Although there has been significant advancement in technology, the number of in-person educational meetings remains central as hybrid conference offerings continue to wane, placing cost, time and travel burdens on individuals. Embracing, improving and staying current on digital platform technical skills can provide cost and time efficiency, reach a wider target population and reduce environmental harm.109 Digital platforms can accelerate research collaborations and fortify mentorship and collegial relations in RDs. Digital technologies, though currently underused, possess awareness and skills training regarding the utility of special features.
Conclusion
Establishing a RD service is an important undertaking that can favourably impact health outcomes including quality of life for PLWRDs.

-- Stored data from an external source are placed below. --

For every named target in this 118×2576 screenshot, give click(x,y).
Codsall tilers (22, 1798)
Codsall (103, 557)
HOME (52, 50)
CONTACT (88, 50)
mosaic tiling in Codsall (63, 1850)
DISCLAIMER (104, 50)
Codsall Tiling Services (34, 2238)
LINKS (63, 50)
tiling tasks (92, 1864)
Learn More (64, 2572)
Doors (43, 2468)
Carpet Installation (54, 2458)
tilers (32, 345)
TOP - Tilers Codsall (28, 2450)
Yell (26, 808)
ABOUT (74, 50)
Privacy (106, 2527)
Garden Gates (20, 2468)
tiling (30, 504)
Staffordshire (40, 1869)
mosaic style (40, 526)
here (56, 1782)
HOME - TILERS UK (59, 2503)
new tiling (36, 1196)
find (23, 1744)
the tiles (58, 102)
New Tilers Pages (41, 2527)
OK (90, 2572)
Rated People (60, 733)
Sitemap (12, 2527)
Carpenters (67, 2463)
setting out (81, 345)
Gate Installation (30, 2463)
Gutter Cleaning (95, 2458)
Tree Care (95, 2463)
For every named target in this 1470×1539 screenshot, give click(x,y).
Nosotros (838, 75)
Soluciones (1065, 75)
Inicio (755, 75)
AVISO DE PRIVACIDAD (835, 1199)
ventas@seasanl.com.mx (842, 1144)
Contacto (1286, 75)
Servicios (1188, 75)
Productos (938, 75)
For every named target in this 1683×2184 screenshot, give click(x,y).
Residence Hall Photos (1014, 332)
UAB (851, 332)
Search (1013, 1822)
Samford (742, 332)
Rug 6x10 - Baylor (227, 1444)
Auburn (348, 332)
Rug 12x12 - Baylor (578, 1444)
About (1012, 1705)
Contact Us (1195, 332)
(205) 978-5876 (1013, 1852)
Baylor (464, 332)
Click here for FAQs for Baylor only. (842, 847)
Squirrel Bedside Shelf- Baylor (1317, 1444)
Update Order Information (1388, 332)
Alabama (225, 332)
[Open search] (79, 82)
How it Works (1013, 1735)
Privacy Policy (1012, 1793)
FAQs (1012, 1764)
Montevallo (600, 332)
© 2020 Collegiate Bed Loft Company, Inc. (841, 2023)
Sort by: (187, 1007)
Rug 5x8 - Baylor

Successful growth benefits from basic and resource-responsive planning as well as routinely re-evaluating the clinic’s scope of services, including diagnostics, treatment and support services. Multidisciplinary collaboration driven by patient-centred approaches is foundational. By remaining flexible to and harnessing available resources and opportunities, while learning from patient organizations and other community examples of RD clinics, clinicians inspired by a RD interest can establish and continue growing effective services and participate in the development of treatment options for PLWRDs.